Political philosophy traditionally centred on a collection of issues that Popper called the ‘who should rule?’ question. Who should wield power? Should it be a monarch or aristocrats, or priests, or a dictator, or a small group, or ‘the people’, or their delegates? And that leads to derivative questions such as ‘How should a king be educated?’ ‘Who should be enfranchised in a democracy?’ ‘How does one ensure an informed and responsible electorate?’
Popper pointed out that this class of questions is rooted in the same misconception as the question ‘How are scientific theories derived from sensory data?’ which defines empiricism. It is seeking a system that derives or justifies the right choice of leader or government, from existing data – such as inherited entitlements, the opinion of the majority, the manner in which a person has been educated, and so on. The same misconception also underlies blind optimism and pessimism: they both expect progress to be made by applying a simple rule to existing knowledge, to establish which future possibilities to ignore and which to rely on. Induction, instrumentalism and even Lamarckism all make the same mistake: they expect explanationless progress. They expect knowledge to be created by fiat with few errors, and not by a process of variation and selection that is making a continual stream of errors and correcting them.

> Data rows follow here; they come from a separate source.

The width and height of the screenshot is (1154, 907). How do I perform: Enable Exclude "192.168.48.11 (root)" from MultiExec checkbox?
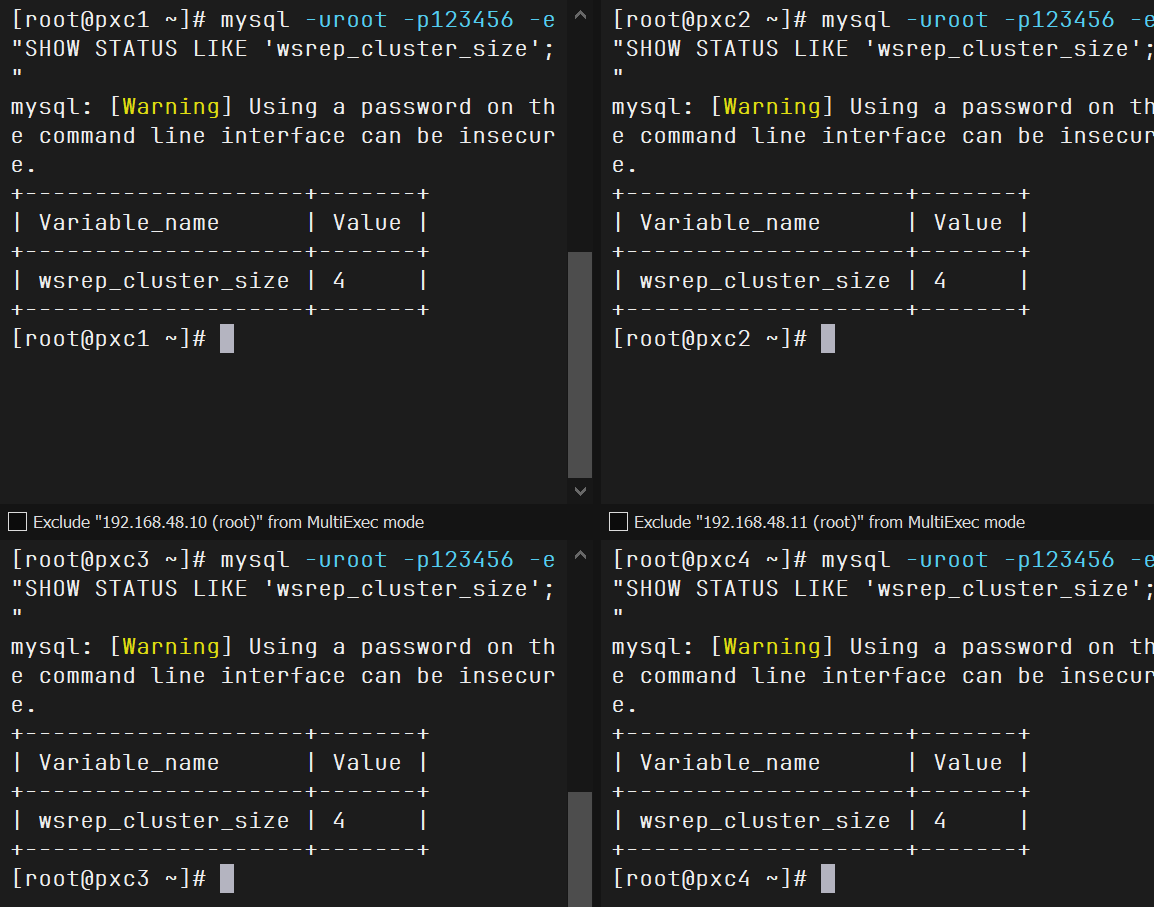point(618,522)
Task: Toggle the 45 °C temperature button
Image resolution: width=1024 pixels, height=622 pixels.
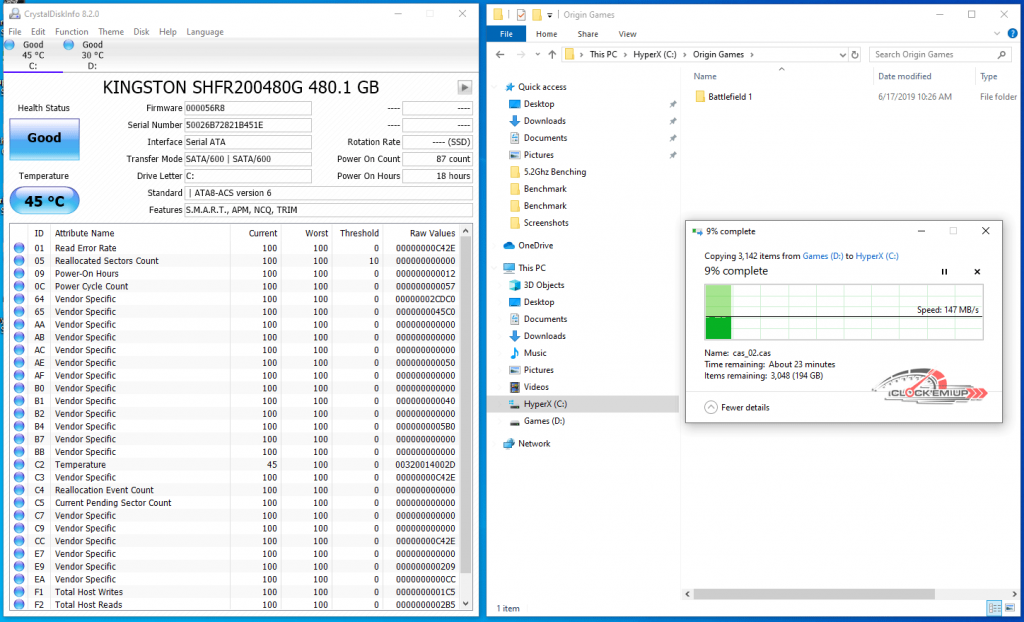Action: coord(44,200)
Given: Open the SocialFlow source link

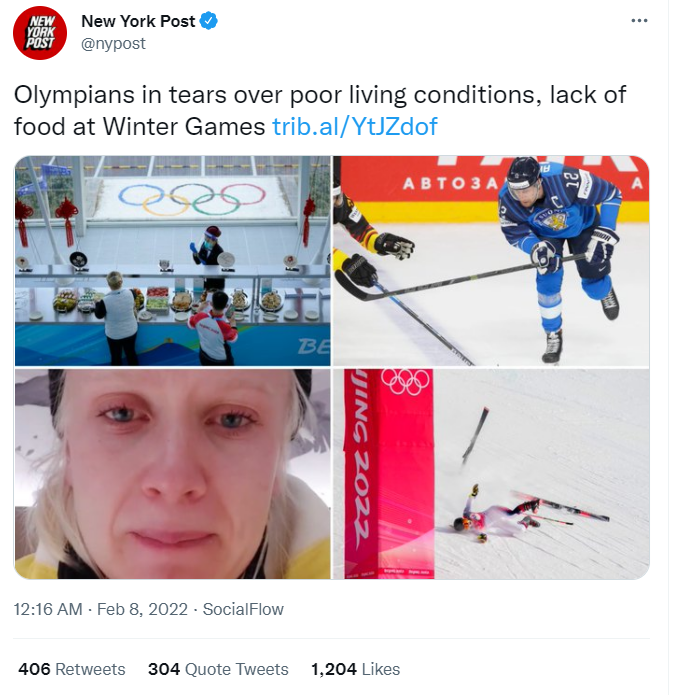Looking at the screenshot, I should pos(243,609).
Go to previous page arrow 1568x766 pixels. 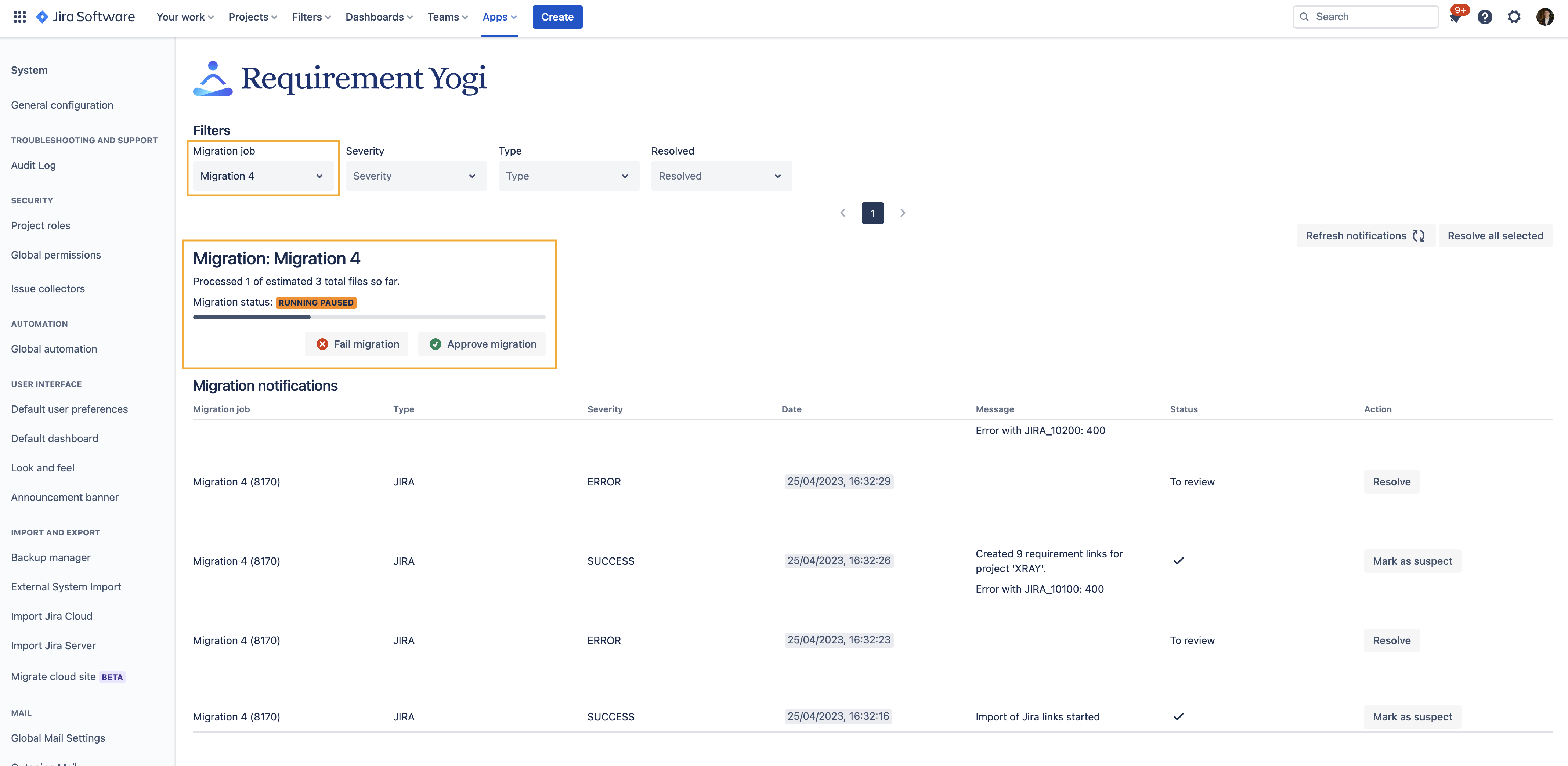coord(842,213)
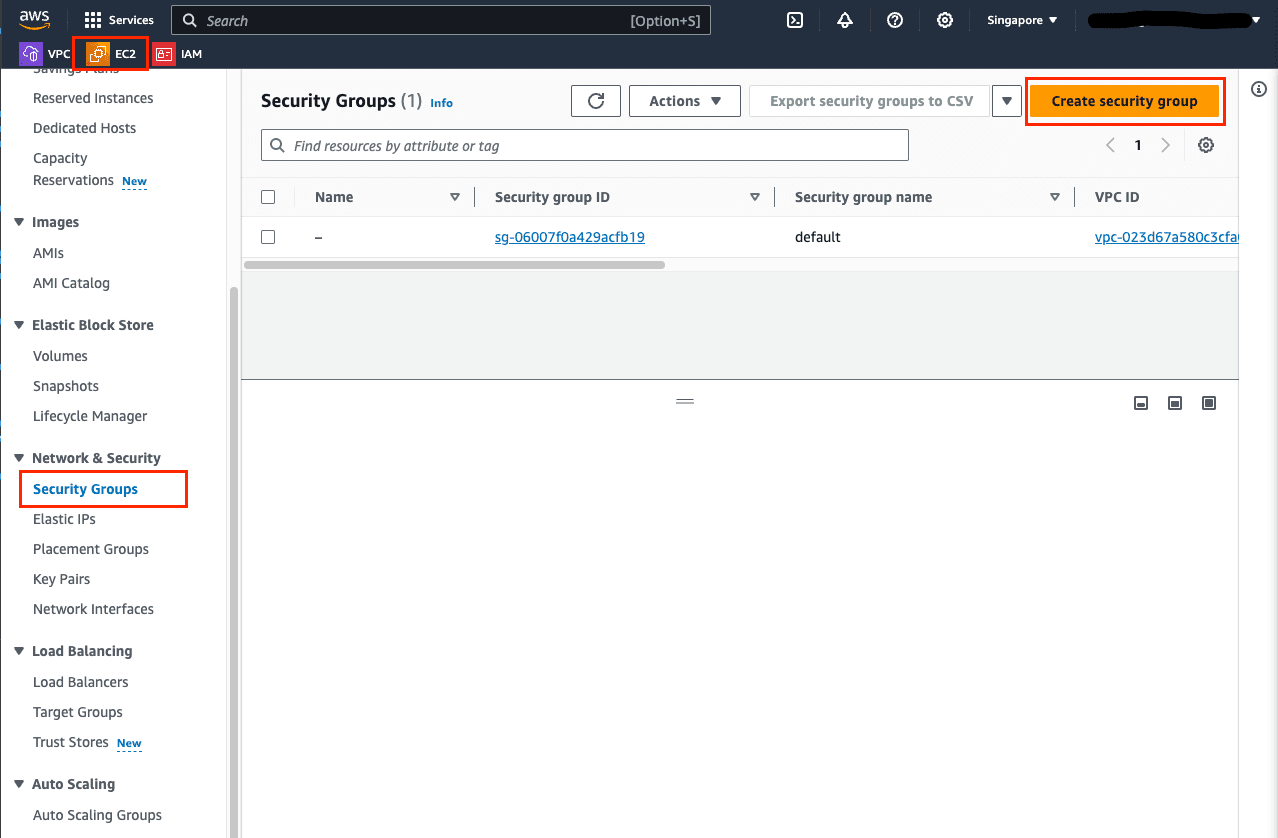The width and height of the screenshot is (1278, 838).
Task: Select all rows with header checkbox
Action: click(x=268, y=197)
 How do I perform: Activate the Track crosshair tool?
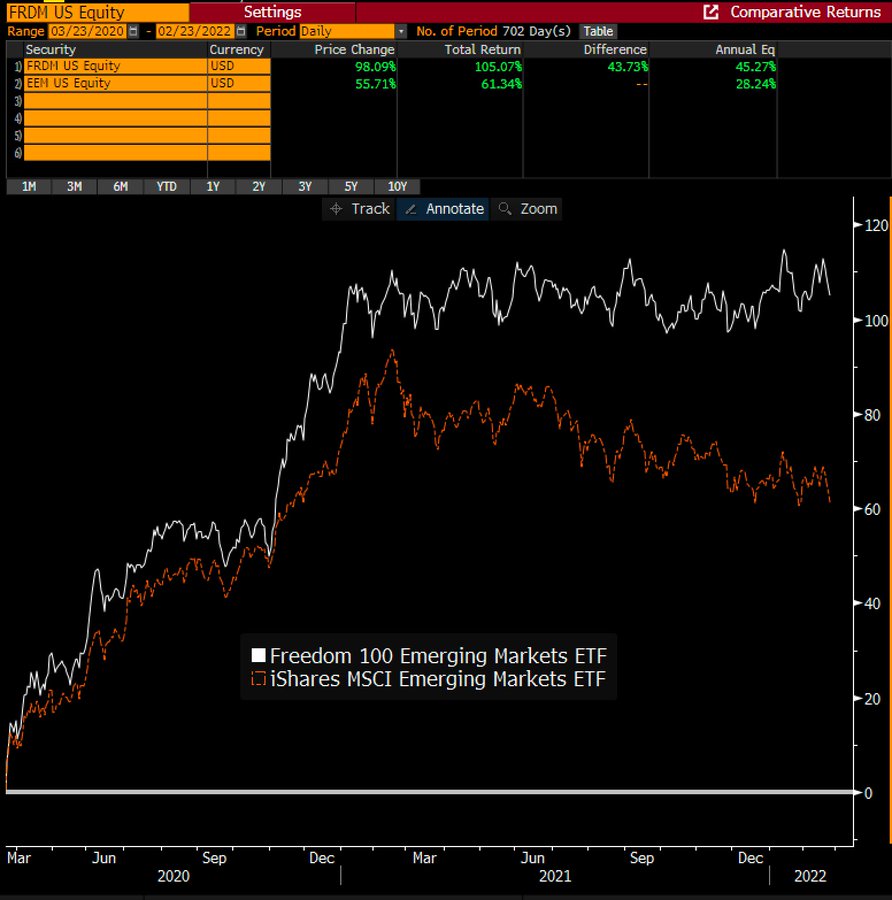(x=360, y=209)
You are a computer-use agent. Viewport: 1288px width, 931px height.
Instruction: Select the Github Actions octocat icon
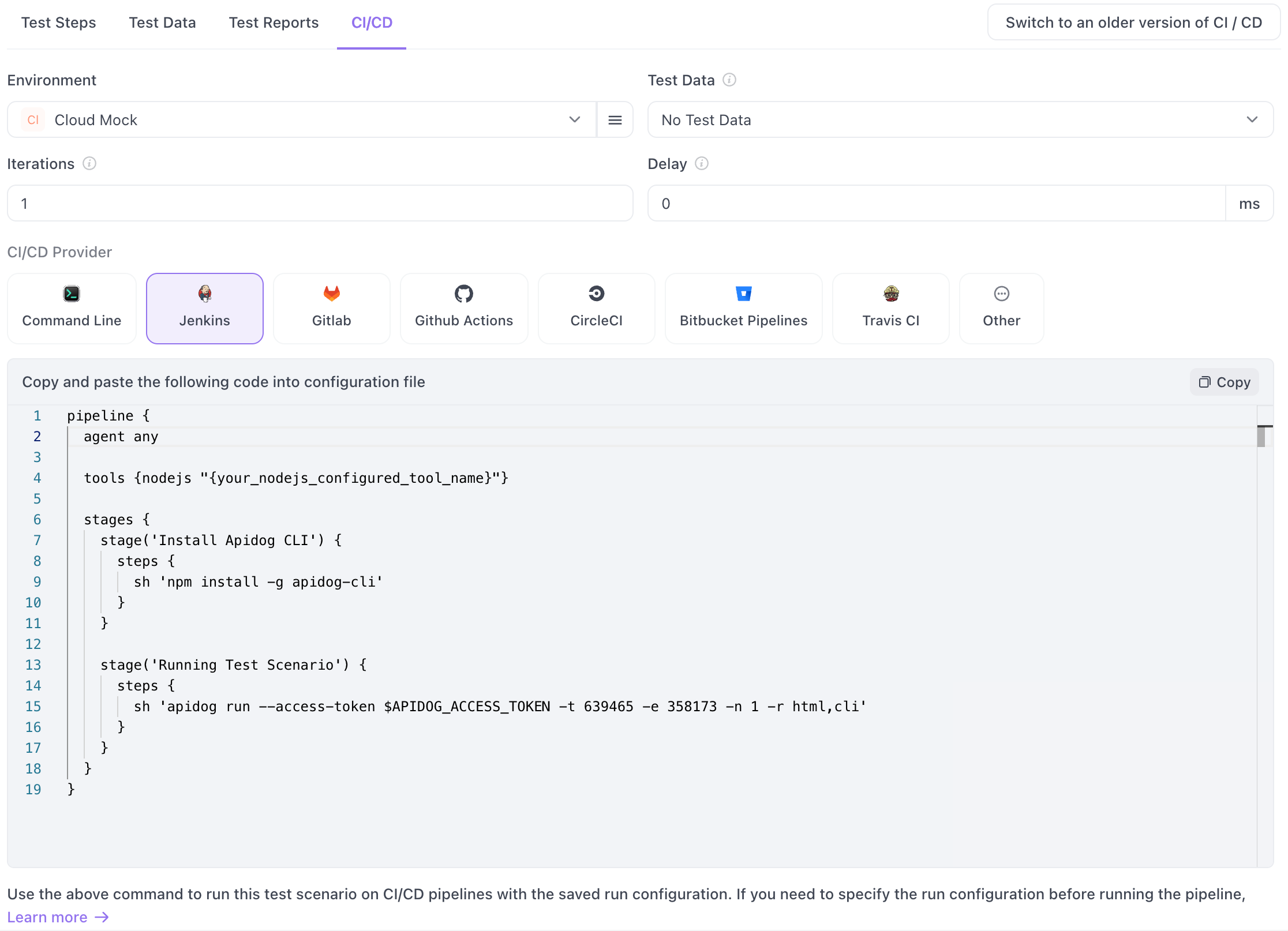463,294
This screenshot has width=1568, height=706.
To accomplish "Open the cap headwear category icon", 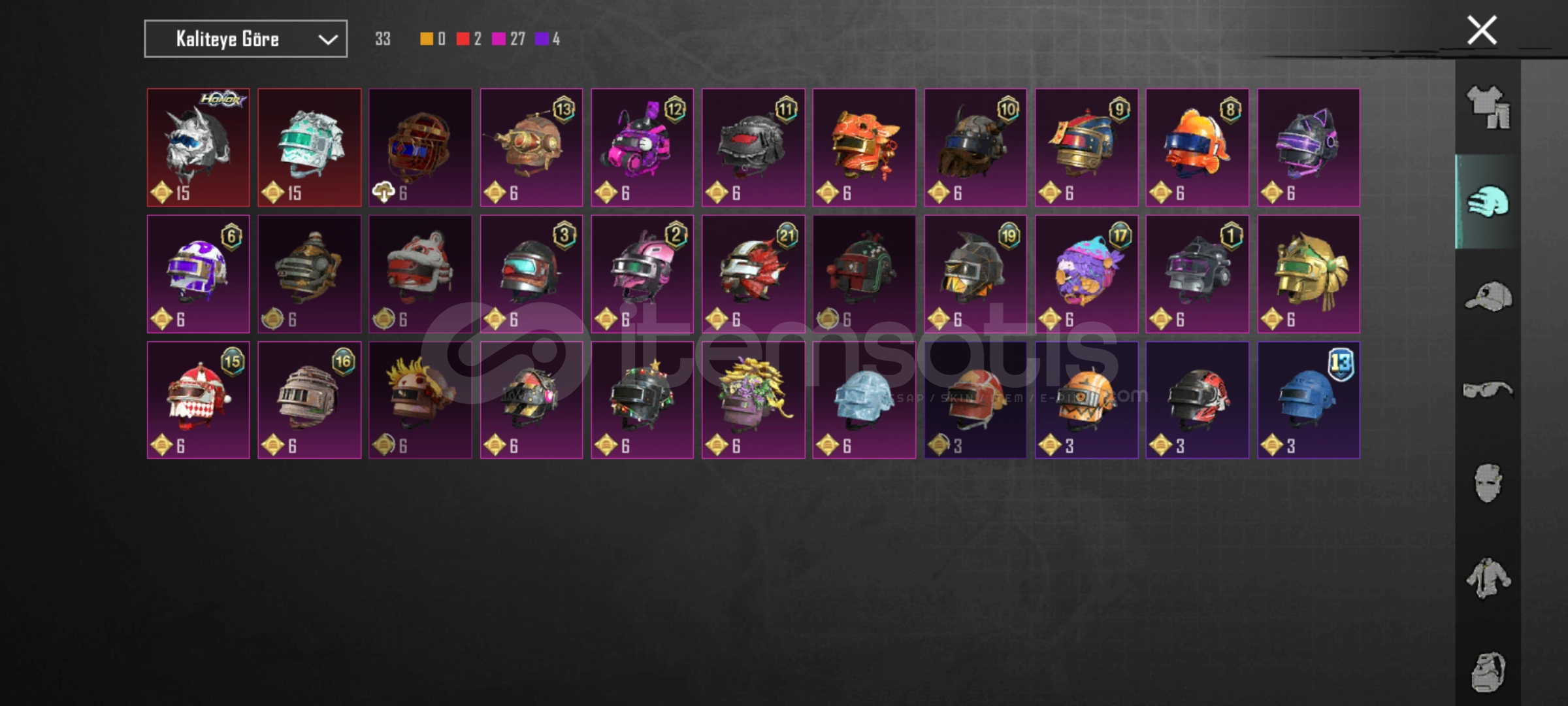I will (x=1488, y=296).
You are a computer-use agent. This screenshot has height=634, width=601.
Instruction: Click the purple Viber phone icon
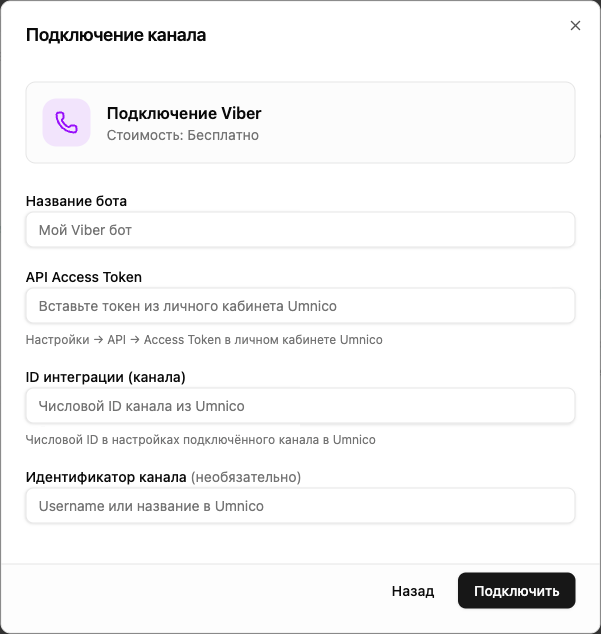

The defenders of hereditary monarchy doubted that any method of selection of a leader by means of rational thought and debate could improve upon a fixed, mechanical criterion. That was the precautionary principle in action, and it gave rise to the usual ironies. For instance, whenever pretenders to a throne claimed to have a better hereditary entitlement than the incumbent, they were in effect citing the precautionary principle as a justification for sudden, violent, unpredictable change – in other words, for blind optimism. The same was true whenever monarchs happened to favour radical change themselves. Consider also the revolutionary utopians, who typically achieve only destruction and stagnation. Though they are blind optimists, what defines them as utopians is their pessimism that their supposed utopia, or their violent proposals for achieving and entrenching it, could ever be improved upon. Additionally, they are revolutionaries in the first place because they are pessimistic that many other people can be persuaded of the final truth that they think they know.